The green shoots of change
Biodiversity loss and pandemic risk are inextricably linked. To build back better for all, pandemic recovery efforts must place biodiversity at their heart
G7 leaders will convene in Cornwall in truly unprecedented times. As the world starts to recover from the COVID-19 pandemic as a result of global vaccination programmes and begins to build back better, it is more imperative than ever to pave an inclusive and effective path towards achieving the 2030 Agenda for Sustainable Development.
The pandemic has further highlighted the importance of the relationship between people and nature and the need to completely change it. Although the relationship between biodiversity and infectious disease is complex, it is clear that the loss and degradation of biodiversity undermine the web of life and increase the risk of disease spillover from wildlife to people. A recent report of the Intergovernmental Panel on Biodiversity and Ecosystem Services noted that the underlying causes of pandemics are the same global environmental changes that drive biodiversity loss and climate change. These include land use changes, agricultural expansion and intensification, and wildlife trade and consumption. These drivers bring wildlife, livestock and people into closer contact, and allow animal microbes to move into people. They lead to infections, sometimes outbreaks and, more rarely, into true pandemics that spread through road networks, urban centres, global travel and trade routes. Accordingly, reducing deforestation and the loss, degradation and fragmentation of habitats in general, plus slowing down the encroachment of people and livestock into biodiverse areas, are all likely to reduce pandemic risk.
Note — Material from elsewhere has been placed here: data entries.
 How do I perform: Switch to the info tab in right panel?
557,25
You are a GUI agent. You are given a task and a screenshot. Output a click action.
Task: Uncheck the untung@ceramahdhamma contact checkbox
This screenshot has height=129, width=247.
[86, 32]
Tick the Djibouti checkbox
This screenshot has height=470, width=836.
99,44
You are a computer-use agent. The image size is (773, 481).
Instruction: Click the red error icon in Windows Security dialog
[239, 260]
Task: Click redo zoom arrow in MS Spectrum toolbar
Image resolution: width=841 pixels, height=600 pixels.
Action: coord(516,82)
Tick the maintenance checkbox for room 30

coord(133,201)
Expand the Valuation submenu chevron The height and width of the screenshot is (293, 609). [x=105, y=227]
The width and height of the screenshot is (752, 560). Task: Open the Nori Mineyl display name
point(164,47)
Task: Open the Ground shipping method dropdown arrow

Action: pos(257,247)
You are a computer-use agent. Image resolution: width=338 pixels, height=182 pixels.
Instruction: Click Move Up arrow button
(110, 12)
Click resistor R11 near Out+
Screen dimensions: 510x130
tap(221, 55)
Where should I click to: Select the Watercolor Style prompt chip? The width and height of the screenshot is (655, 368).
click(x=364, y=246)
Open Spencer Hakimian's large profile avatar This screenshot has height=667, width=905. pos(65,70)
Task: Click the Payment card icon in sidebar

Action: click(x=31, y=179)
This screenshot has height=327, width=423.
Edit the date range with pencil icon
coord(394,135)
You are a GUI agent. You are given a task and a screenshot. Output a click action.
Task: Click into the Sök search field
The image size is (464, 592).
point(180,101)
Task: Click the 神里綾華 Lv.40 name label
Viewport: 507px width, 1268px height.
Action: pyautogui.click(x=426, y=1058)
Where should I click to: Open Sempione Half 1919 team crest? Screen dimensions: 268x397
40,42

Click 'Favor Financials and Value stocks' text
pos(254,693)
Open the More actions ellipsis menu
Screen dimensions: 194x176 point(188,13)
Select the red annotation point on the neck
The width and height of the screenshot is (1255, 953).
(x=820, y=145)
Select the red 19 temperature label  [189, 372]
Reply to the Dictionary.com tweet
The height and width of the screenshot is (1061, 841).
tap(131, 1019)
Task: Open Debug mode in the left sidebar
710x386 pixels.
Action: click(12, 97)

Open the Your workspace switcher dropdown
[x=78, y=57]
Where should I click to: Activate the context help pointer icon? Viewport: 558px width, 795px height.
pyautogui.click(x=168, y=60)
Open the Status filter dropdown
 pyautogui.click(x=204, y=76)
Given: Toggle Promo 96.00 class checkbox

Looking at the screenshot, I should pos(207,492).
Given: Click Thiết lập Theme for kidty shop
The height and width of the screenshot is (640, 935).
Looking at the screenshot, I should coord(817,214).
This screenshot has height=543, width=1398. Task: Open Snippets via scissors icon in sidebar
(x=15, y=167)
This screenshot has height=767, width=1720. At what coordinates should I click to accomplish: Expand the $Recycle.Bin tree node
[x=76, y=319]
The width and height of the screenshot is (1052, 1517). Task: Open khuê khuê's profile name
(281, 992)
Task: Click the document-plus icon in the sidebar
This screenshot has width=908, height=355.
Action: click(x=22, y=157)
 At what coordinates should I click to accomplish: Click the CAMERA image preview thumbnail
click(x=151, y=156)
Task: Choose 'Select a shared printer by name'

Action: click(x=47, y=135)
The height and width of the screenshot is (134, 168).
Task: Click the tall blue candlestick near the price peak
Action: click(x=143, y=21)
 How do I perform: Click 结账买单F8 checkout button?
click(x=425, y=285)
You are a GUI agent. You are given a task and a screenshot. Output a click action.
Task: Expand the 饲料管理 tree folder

ECONOMIC INCENTIVE FOR CHANGE
Decreasing disease risk through the conservation and sustainable use of biodiversity is highly cost-effective. As the last year has so tragically shown, pandemics and other emerging zoonoses cause widespread human suffering, and likely more than a trillion dollars in economic damages annually (with COVID-19 already costing tens of trillions). However, global strategies to prevent pandemics that are based on decreased wildlife trade and land use change, biosafety and increased One Health surveillance are estimated to cost one or two orders of magnitude less than the damages produced by those pandemics. This provides a strong economic incentive for transformative change.
The Contracting Parties to the Convention on Biological Diversity are currently developing the post-2020 global biodiversity framework for adoption at the 15th meeting of the Conference of the Parties in Kunming, China. Talks on a revised zero draft of the framework are under way, although delayed due to the pandemic. It is invigorating to see a growing number of world leaders already underscoring the important role of biodiversity as a key environmental determinant of human health. The conservation and sustainable use of biodiversity can benefit human health by maintaining ecosystem services and options for the future – this was the clear message from the United Nations Biodiversity Summit held in September 2020. Indeed, this message and the various commitments announced by heads of states and governments at the summit have been very helpful in maintaining the requisite political momentum on the road to Kunming. I am very encouraged to expect a similarly strong message sent by G7 leaders in their joint statement on the road to the Cornwall Summit.
Given these links between biodiversity loss and pandemic risk, as well as the importance of biodiversity in addressing climate change and for sustainable development more generally, recovery measures must address the common drivers of biodiversity loss and pandemic risk and contribute to the conservation and sustainable use of biodiversity. The Cornwall Summit provides an excellent opportunity for G7 leaders to send a strong joint message in this regard. It would highlight the importance of mainstreaming biodiversity in post-pandemic recovery efforts that build back better for all, and thus re-emphasise the essential role of biodiversity in achieving the 2030 Agenda and the Sustainable Development Goals. Putting forward strong and tangible commitments to this effect would galvanise further political momentum for the development and, once adopted, effective implementation of the post-2020 global biodiversity framework, as an essential contribution to the United Nations decade of action on achieving the SDGs.